При аскультации выслушивается большое количество разнокалиберных хрипов. Отмечается частый и малый пульс, глухие тоны сердца, понижение АД. В начале заболевания в крови отмечается лейкоцитоз со сдвигом лейкоцитарной формулы влево. По мере прогрессирования гангрены возможно снижение лейкоцитоза.
При рентгенологическом исследовании отмечается сплошное затемнение части легкого с постепенным переходом к нормальному легочному рисунку по периферии.
Если гангрена прогрессирует, то идет поражение и периферических отделов легкого и при этом паренхима легкого распадается в виде секвестров и попадает в плевральную полость. Это приводит к развитию гнилостного пиопневмоторакса и болезнь приобретает септическое течение.
Лечение больных с гангреной легких
Лечение при гангрене легких точно такое же, как и при остром абсцессе легкого с той лишь разницей, что оно должно быть более интенсивным.
Консервативное лечение при ГЛ проводится:
1) при запущенных формах гангрены легких, выраженной легочно-сердечной недостаточности и двусторонним поражением:
2) если имеет место трансформация гангренозного абсцесса в обычный адекватно дренируемый острый абсцесс;
3) неосложненная гангрена легких с отчетливой благоприятной клинико-рентгенологической динамикой на фоне производимого лечения.

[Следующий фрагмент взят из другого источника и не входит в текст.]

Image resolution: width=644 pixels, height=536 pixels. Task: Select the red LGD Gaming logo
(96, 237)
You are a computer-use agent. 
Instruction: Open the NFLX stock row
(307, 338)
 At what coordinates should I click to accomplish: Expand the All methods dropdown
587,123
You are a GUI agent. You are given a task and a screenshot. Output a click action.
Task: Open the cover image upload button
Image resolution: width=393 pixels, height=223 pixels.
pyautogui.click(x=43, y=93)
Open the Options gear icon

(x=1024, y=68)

Во всех других случаях консервативное лечение при острой гангрене легких должно рассматриваться как предоперационный период.
Интенсивная терапия при ГЛ включает в себя инфузионную терапию с целью парентерального питания, коррекции волемических нарушений, улучшения реологических свойств крови, поддержания энергетического баланса и дезинтоксикации. Поддержание энергетического баланса при этом обеспечивается введением концентрированных растворов глюкозы 25-40% до 1л.

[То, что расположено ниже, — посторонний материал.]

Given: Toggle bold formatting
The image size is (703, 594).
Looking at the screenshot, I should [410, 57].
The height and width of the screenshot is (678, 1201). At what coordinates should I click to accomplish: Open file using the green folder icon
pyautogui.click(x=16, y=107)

Восполнение белковых потерь чаще всего осуществляется введением растворов аминокислот, свежезамороженной плазмы, растворов альбумина и др.
Для дезинтоксикации и улучшения реологических свойств крови, улучшения капиллярного кровообращения пр именяют инфузии гемодеза, реополюгликина, реамберина.

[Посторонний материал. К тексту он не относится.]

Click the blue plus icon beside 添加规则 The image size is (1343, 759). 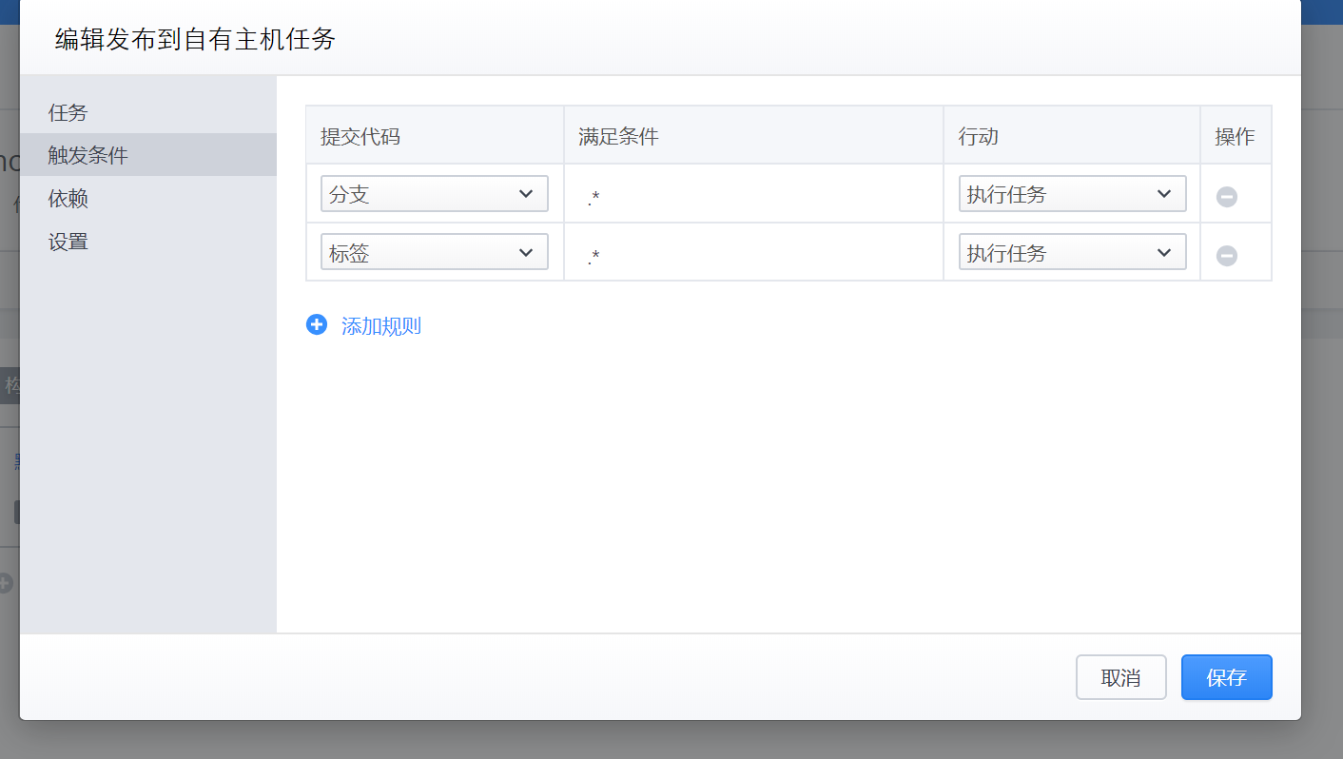(317, 325)
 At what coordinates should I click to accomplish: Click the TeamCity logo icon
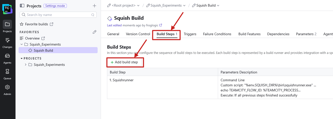click(7, 9)

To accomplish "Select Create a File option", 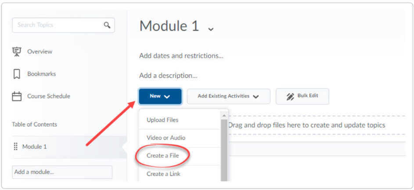I will pyautogui.click(x=162, y=156).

Для коррекции анемии используют переливание эритромассы, лучше всего отмытых эритроцитов.
Крайне тяжелым больным с гангреной легких с клиникой септического шока с проявлениями полиорганной недостаточности показана комбинированная терапия с применением препаратов, влияющих на клеточную регуляцию антиоксидантного иммунного ответа: цитофлавин по 10 мг 2 раза в сутки на 200 или 900 мл 5% или 10% раствора глюкозы с последующим присоединением циклоферона по 4 мл 2 раза в сутки после стабилизации состояния больного. В тяжелых случаях показано введение пентаглобина (США) в/в по 10 или 20 мл на растворителе 50 мл или 100 мл (содержит полноценные и биологически интактные иммуноглобулины в стабильной форме.
В случае безуспешности консервативной терапии больные с гангреной легких подлежат оперативному лечению.
Методы хирургического лечения делятся на резекционные и дренирование. Дренирующие операции менее травматичны. Они переносимы даже тяжелобольными, но положительный эффект их менее выражен. Дренирование можно выполнять с помощью торакоцентеза и дренажной трубки. В настоящее время дренирование выполняется с помощью торакоскопии. Можно дренировать при гангрене только полости с жидким гноем и мелкими секвестрами. Во время торакоскопии удаляется гной, все секвестры, проводится полная санация. Тем не менее, если позволяет общее состояние больного, то радикальным является резекция доли легкого, двух долей или удаление легкого - пульмонэктомия.